**Directions**: What is needed is an exact copy of the entries below, from the line that contains "Merchant Terms of Service (395, 2430)" through the final line, both included, and nothing else.

[Collected data]
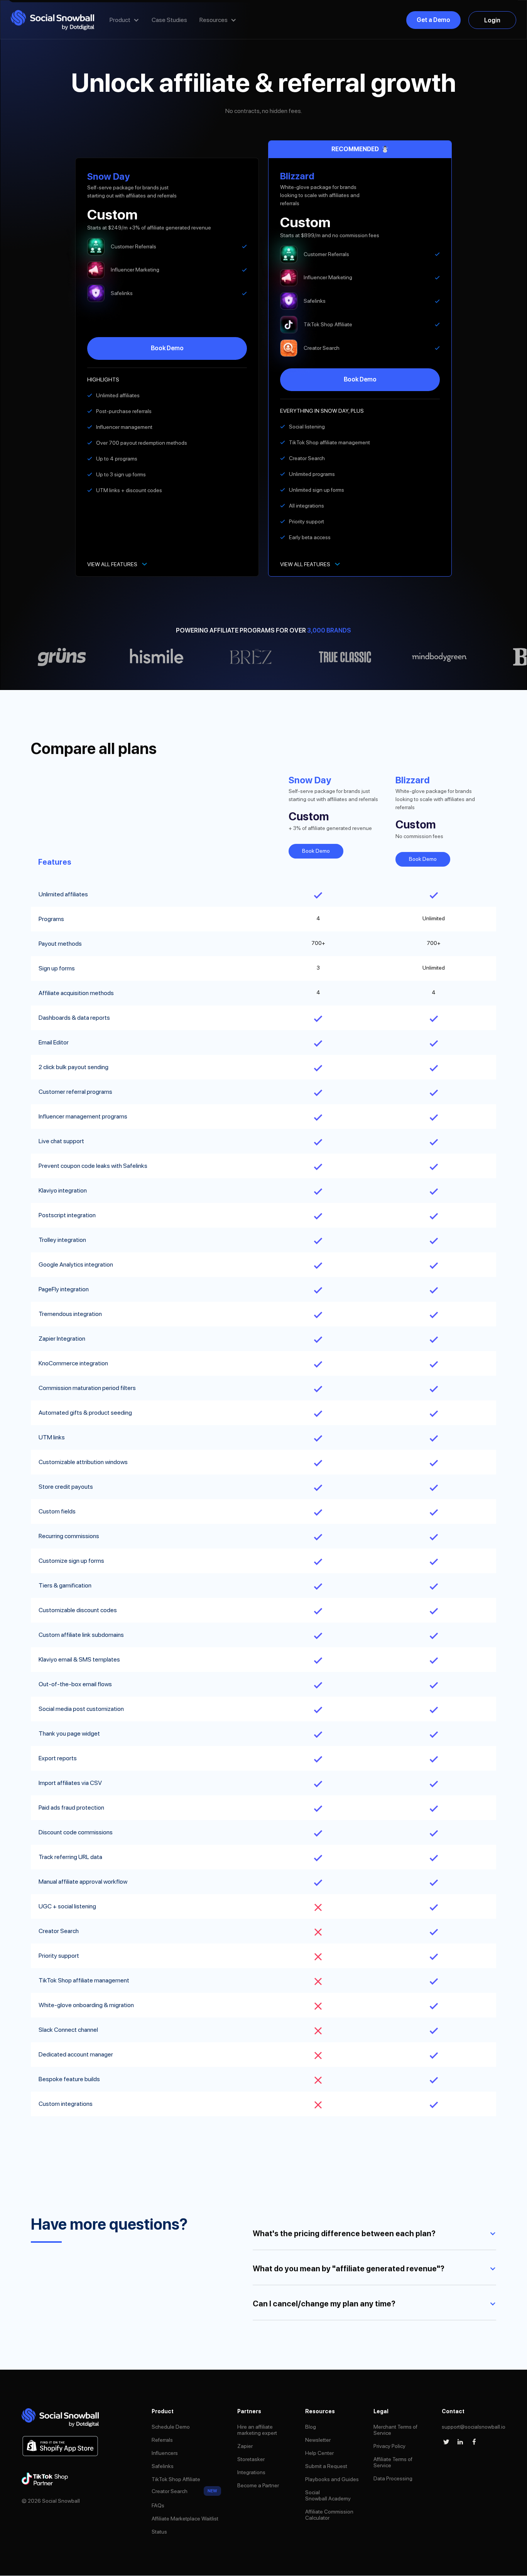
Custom (112, 215)
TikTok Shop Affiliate (176, 2479)
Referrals (162, 2440)
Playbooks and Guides (332, 2479)
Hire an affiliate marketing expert (257, 2430)
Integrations (251, 2472)
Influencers (165, 2453)
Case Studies (169, 20)
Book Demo (167, 348)
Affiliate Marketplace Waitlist (185, 2518)
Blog (310, 2427)
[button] (124, 20)
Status (159, 2532)
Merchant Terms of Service (395, 2430)
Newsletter (318, 2440)
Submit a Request (326, 2466)
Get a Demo (433, 20)
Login (492, 20)
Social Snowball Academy (328, 2495)
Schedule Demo (171, 2427)
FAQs (158, 2505)
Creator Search (169, 2491)
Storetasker (251, 2459)
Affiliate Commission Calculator (329, 2515)
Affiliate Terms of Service (392, 2462)
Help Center (319, 2453)
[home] (52, 20)
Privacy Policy (389, 2446)
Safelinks (163, 2466)
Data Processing (392, 2478)
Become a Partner (258, 2485)
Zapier (245, 2446)
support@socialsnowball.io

**Answer to this problem**:
Merchant Terms of Service (395, 2430)
Newsletter (318, 2440)
Submit a Request (326, 2466)
Get a Demo (433, 20)
Login (492, 20)
Social Snowball Academy (328, 2495)
Schedule Demo (171, 2427)
FAQs (158, 2505)
Creator Search (169, 2491)
Storetasker (251, 2459)
Affiliate Commission Calculator (329, 2515)
Affiliate Terms of Service (392, 2462)
Help Center (319, 2453)
[home] (52, 20)
Privacy Policy (389, 2446)
Safelinks (163, 2466)
Data Processing (392, 2478)
Become a Partner (258, 2485)
Zapier (245, 2446)
support@socialsnowball.io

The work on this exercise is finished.